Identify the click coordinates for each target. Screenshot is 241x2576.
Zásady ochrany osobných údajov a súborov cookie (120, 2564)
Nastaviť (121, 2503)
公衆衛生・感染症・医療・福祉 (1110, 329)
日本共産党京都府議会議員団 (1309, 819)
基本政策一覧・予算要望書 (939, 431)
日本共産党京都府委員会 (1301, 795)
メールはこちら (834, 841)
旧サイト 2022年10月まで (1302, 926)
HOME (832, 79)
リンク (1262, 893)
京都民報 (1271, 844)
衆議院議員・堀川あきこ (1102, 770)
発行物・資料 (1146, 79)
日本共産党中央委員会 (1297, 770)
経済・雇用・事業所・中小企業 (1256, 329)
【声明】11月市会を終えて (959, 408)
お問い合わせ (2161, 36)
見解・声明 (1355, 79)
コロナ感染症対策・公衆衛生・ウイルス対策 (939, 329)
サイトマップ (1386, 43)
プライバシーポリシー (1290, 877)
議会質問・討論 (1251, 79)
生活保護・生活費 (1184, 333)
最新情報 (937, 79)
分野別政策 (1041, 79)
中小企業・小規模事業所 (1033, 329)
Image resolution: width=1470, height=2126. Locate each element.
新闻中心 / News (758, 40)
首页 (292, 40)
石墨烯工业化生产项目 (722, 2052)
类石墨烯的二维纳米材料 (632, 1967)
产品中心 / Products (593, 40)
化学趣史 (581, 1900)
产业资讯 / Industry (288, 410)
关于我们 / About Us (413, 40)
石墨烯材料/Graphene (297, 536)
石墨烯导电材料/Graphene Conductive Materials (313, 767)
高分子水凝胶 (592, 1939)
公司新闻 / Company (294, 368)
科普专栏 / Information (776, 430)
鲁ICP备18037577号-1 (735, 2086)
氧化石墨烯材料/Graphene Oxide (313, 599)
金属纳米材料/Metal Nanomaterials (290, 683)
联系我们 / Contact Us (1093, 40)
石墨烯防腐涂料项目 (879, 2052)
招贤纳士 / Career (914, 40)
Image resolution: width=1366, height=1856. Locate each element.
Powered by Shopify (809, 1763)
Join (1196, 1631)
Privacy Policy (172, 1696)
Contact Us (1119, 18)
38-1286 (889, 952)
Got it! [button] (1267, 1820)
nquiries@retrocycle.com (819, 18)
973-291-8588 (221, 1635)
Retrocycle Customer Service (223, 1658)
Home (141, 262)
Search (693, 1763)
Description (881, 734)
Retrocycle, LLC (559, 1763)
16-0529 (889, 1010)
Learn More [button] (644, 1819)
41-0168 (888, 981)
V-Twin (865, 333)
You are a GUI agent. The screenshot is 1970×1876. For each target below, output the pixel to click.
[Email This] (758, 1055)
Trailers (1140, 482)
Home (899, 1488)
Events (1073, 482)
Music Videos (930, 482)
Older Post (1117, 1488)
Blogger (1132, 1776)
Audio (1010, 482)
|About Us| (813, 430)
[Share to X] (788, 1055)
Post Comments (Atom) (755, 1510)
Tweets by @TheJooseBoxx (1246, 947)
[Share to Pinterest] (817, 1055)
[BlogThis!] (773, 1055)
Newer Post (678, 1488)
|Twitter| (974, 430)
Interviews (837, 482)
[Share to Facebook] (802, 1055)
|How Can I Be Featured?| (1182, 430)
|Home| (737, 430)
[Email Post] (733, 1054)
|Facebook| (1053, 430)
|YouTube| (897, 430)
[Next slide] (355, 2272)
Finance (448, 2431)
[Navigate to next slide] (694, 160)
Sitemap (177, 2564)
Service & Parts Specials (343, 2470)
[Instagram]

......

— Exercise —
Every line from the one that holds "关于我们 / About Us (413, 40)" to the end of the data above should be given again exactly, with that line and the last one both kept.

— Answer below —
关于我们 / About Us (413, 40)
石墨烯材料/Graphene (297, 536)
石墨烯导电材料/Graphene Conductive Materials (313, 767)
高分子水凝胶 (592, 1939)
公司新闻 / Company (294, 368)
科普专栏 / Information (776, 430)
鲁ICP备18037577号-1 (735, 2086)
氧化石墨烯材料/Graphene Oxide (313, 599)
金属纳米材料/Metal Nanomaterials (290, 683)
联系我们 / Contact Us (1093, 40)
石墨烯防腐涂料项目 (879, 2052)
招贤纳士 / Career (914, 40)
Image resolution: width=1366, height=1856. Locate each element.
Powered by Shopify (809, 1763)
Join (1196, 1631)
Privacy Policy (172, 1696)
Contact Us (1119, 18)
38-1286 (889, 952)
Got it! [button] (1267, 1820)
nquiries@retrocycle.com (819, 18)
973-291-8588 (221, 1635)
Retrocycle Customer Service (223, 1658)
Home (141, 262)
Search (693, 1763)
Description (881, 734)
Retrocycle, LLC (559, 1763)
16-0529 (889, 1010)
Learn More [button] (644, 1819)
41-0168 (888, 981)
V-Twin (865, 333)
You are a GUI agent. The screenshot is 1970×1876. For each target below, output the pixel to click.
[Email This] (758, 1055)
Trailers (1140, 482)
Home (899, 1488)
Events (1073, 482)
Music Videos (930, 482)
Older Post (1117, 1488)
Blogger (1132, 1776)
Audio (1010, 482)
|About Us| (813, 430)
[Share to X] (788, 1055)
Post Comments (Atom) (755, 1510)
Tweets by @TheJooseBoxx (1246, 947)
[Share to Pinterest] (817, 1055)
[BlogThis!] (773, 1055)
Newer Post (678, 1488)
|Twitter| (974, 430)
Interviews (837, 482)
[Share to Facebook] (802, 1055)
|How Can I Be Featured?| (1182, 430)
|Home| (737, 430)
[Email Post] (733, 1054)
|Facebook| (1053, 430)
|YouTube| (897, 430)
[Next slide] (355, 2272)
Finance (448, 2431)
[Navigate to next slide] (694, 160)
Sitemap (177, 2564)
Service & Parts Specials (343, 2470)
[Instagram]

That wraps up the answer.